「環境悪化は逆に追い風」と強気の京セラ、信頼性武器に自立市場を狙う変転する太陽光発電市場(1)(1/2 ページ)

太陽光発電市場は2015年度でモジュール出荷量が前年割れをし、市場環境は転機を迎えようとしている。こうした中、主要メーカー各社は何を考え、何に取り組んでいくのか。第1回では京セラの考えと取り組みを紹介する。

» 2016年07月05日 07時00分 公開
[三島一孝スマートジャパン]

 太陽光発電市場は2012年の固定価格買取制度(FIT)の開始以降、モジュール出荷量が急増し2014年度まで大きく成長を遂げてきた。2014年度の出荷量は9216MW(メガワット)を記録したがここをピークに2015年度は7136MWに減少。今後も普及そのものは着実な伸びを見せるが、従来のような大幅な右肩上がりの市場成長には陰りが見え始めている(関連記事)。

 こうした中でメーカー各社もモジュールを単純に販売するだけでは今後の生き残りが難しい状況になってきている。この環境下で主要メーカー各社は何を考え、何を強みとして取り組んでいくのか。2016年6月29日〜7月1日まで横浜市のパシフィコ横浜で開催された太陽光発電の総合展示会「PVJapan2016」で主要各社にインタビューを行い、本連載では各社の取り組む方向性を明らかにする。第1回は京セラの考えと取り組みを紹介する。

連載:「変転する太陽光発電市場

「太陽光発電市場は決して陰りが見えたとは思っていない」

 国内の太陽光発電市場について、京セラ ソーラーエネルギー事業本部 マーケティング事業部 市場開発部責任者の戸成秀道氏は「京セラでは30年以上、太陽光発電に取り組んできており、こうした過去からの流れを中長期的な視野で見ると現在の状況でも順調にリニアな成長を遂げてきたといえる。ここ数年が逆に異常事態だっただけだ。そのひずみが今現れている状況だと認識している」と述べる。

 「確かに、FIT買取価格の低価格化などが続いているが、政府が掲げるエネルギーミックス上の再生可能エネルギーの目標から見てもまだまだ太陽光発電の成長余地は大きい。さらに現在法改正などによって、FIT認定済みの未稼働設備を、稼働させる動きが強まっている。こうした需要なども獲得できるはずだ」と戸成氏は語る。こうした動きから「現状の動きは、京セラにとっては逆に追い風になると捉えている」と強調する。

photo 京セラ ソーラーエネルギー事業本部 マーケティング事業部 市場開発部責任者の戸成秀道氏

 FITの買取価格は低下が続き最終的には現行の固定価格での買い取りはなくなる見込みとなっている。
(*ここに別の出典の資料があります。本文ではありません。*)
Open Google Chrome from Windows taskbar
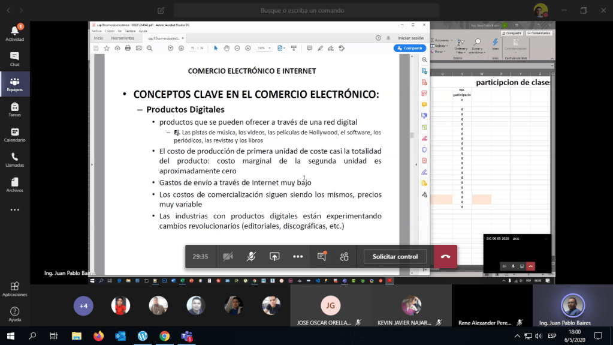This screenshot has height=345, width=613. (164, 336)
また、住宅向けでは2019年にはFITの前身となる「太陽光発電の余剰電力買取制度」の固定買取期間が終了した世帯が出てくる。「こうした状況から、自給自足型の電源へのニーズが高まってくる。従来のセルやモジュール当たりの効率だけでなく、製品ライフサイクル全体での発電量や、設置スペース当たりの発電量などが観点として重要になってくる」と戸成氏は述べる。

 京セラでは以前より太陽電池において長寿命性や耐久性などを売りとしてきた。実際に1984年に千葉県・佐倉市に設置した43kW(キロワット)を現在も稼働させ続け、発電データを取り続けている。そのデータによると、30年以上たった現在でも87%以上の出力を保ち続けているという。

 「京セラでは以前から耐久性や信頼性などを強みとしてソーラー製品の提案を進めてきた。さらに30年以上利用した実データなどもあり、より実践的な効果を生み出すことが証明できている。こうした強みを生かしやすい環境になっている」と戸成氏は述べる。